The Finger Lakes region in upper New York State is replete with long, deep lakes, old forests, tumbling waters, miles of vineyards, and last, but not least, women’s rights. I have been vacationing in the area ever since I participated in a conference at the Women’s Rights National Historical Park in Seneca Falls, where the First Women’s Rights Convention in the U.S. was held in 1848 . This area was home to a women’s rights and abolitionist reform community—led by Elizabeth Cady Stanton and Lucretia Mott—who demanded equality with men in property rights, religion, marriage and family, and suffrage.
The Historical Park includes a Visitor Centre (in an old automobile showroom!), rebuilt Wesleyan Methodist Chapel where the Convention was held, and the homes of three of the local organizers, including Stanton’s house that is open to the public (see figure 1).

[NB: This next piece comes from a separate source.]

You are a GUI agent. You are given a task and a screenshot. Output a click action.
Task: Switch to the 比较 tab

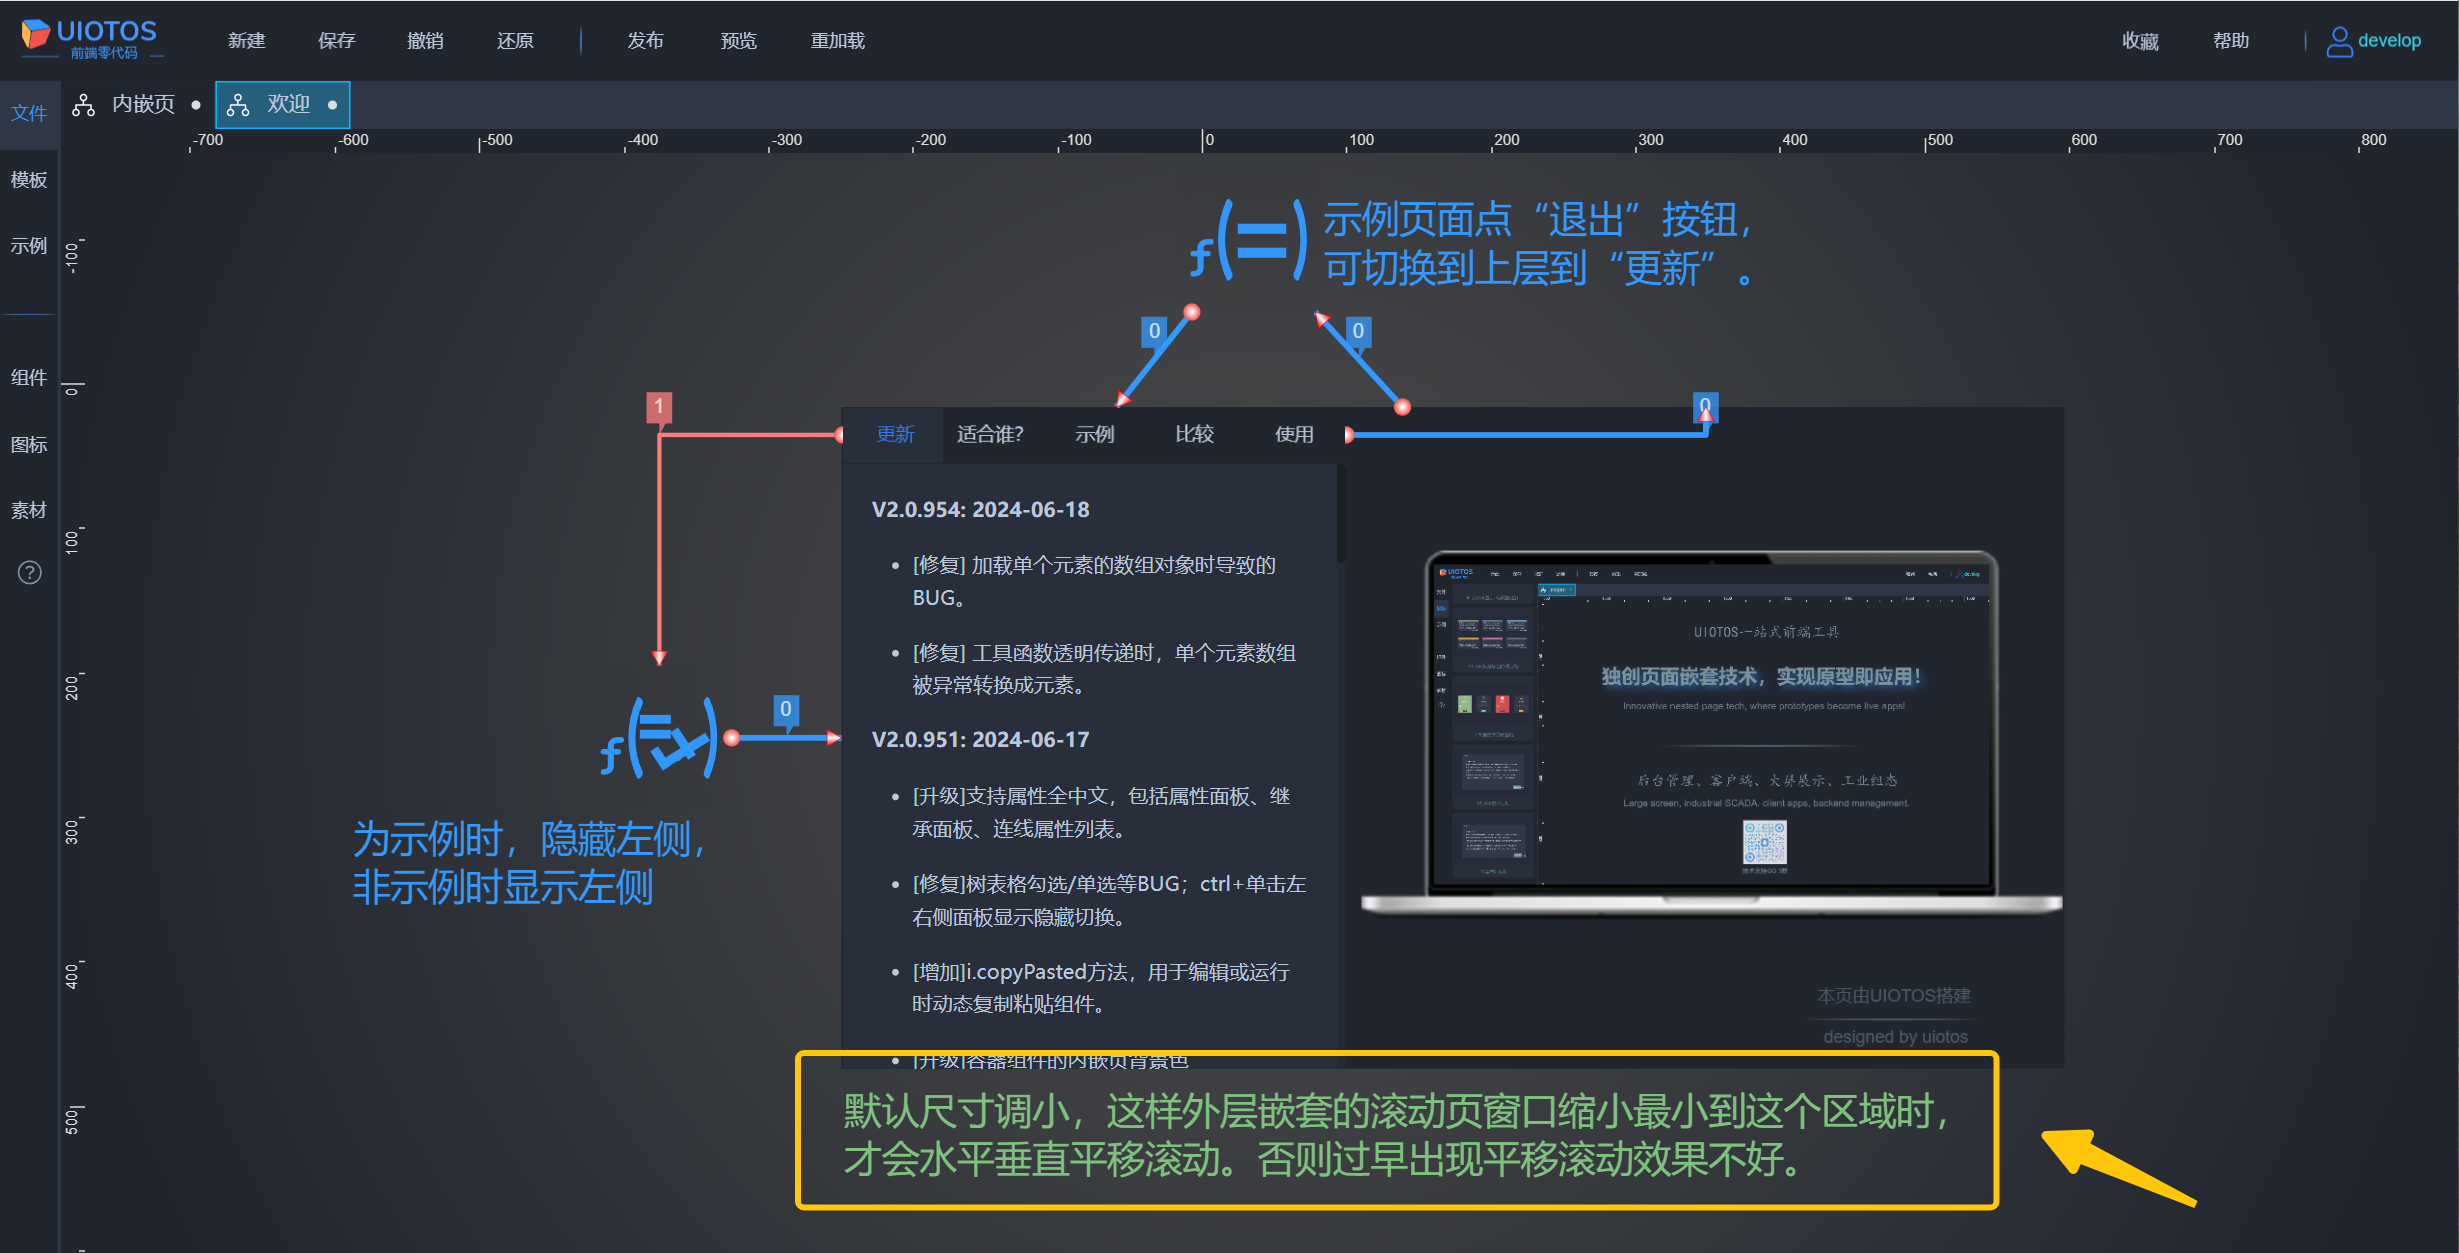coord(1194,434)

Also in Seneca Falls is the National Women’s Hall of Fame, which honors the achievements of important American women of all ethnicities in all fields and all eras, and a 1999 statue commemorating the 1851 meeting of Cady Stanton, Amelia Bloomer and Susan B. Anthony (Figure 2) Nearby are the home and gravesite of Harriet Tubman, ex-slave and heroine of the Underground Railroad, and, in Rochester, the National Susan B. Anthony House and Museum.
This summer, I returned to the Historical Park to check out their current exhibition, and here is a brief description. As you walk into the visitor center, you come face-to-face with life-size statues of twenty women and men, representing the 300 who participated in the Convention (including Frederick Douglass) (Figure 3).
Upstairs, the exhibition gives background to the Convention and its nineteenth-century aftermath (figure 4), followed by somewhat arbitrary exhibits that swing from historical to contemporary on topics such as suffrage campaigns through history, women and sport, work, home, and dress; (somewhat idealized?) comparison between Haudenosaunee and European approach to women’s rights (figure 5); and a few interactives, such as “What do you want to be when you grow up?”
The exhibition space is small, and while it would be impossible to present a full examination of women’s rights reform, these disparate modules did not add up to presenting a cohesive picture of the 1848 Convention and its aftermath to today. The contents of the exhibits to my mind were big on blow-up images of people and text, and short on artifacts (figure 4).
I was sorry to see the disappearance of interactives from years back, including voting stations where visitors would watch a short video of people presenting both sides to an issue such as Affirmative Action or abortion. Then you would be asked to vote for which argument you found most compelling, and you would see how all visitors’ votes added up. Both sides presented were actually quite reasonable, and this really made you think and not just stick to your own ideology. But perhaps this approach would be obsolete in these polarized times! Nevertheless, kudos to the US government that designated the First Women’s Rights Convention and created a site to commemorate and explain it. I hope the present government hasn’t noticed.
On the opposite side of the coin is an exhibition I saw last year in the US, at The Albany Institute of History & Art: “Spotlight: Albany and Anti-Suffrage” (figure 6). The exhibit follows the opposition mounted to the lead-up to 1917, when the state of New York gave women full voting rights. It tells the story of the women who organized the Albany branch of the New York State Association Opposed to Woman Suffrage. I found the topic to be presented in a thorough and sensitive manner.
As the exhibit says: “There is no suffrage story without the anti-suffrage story.”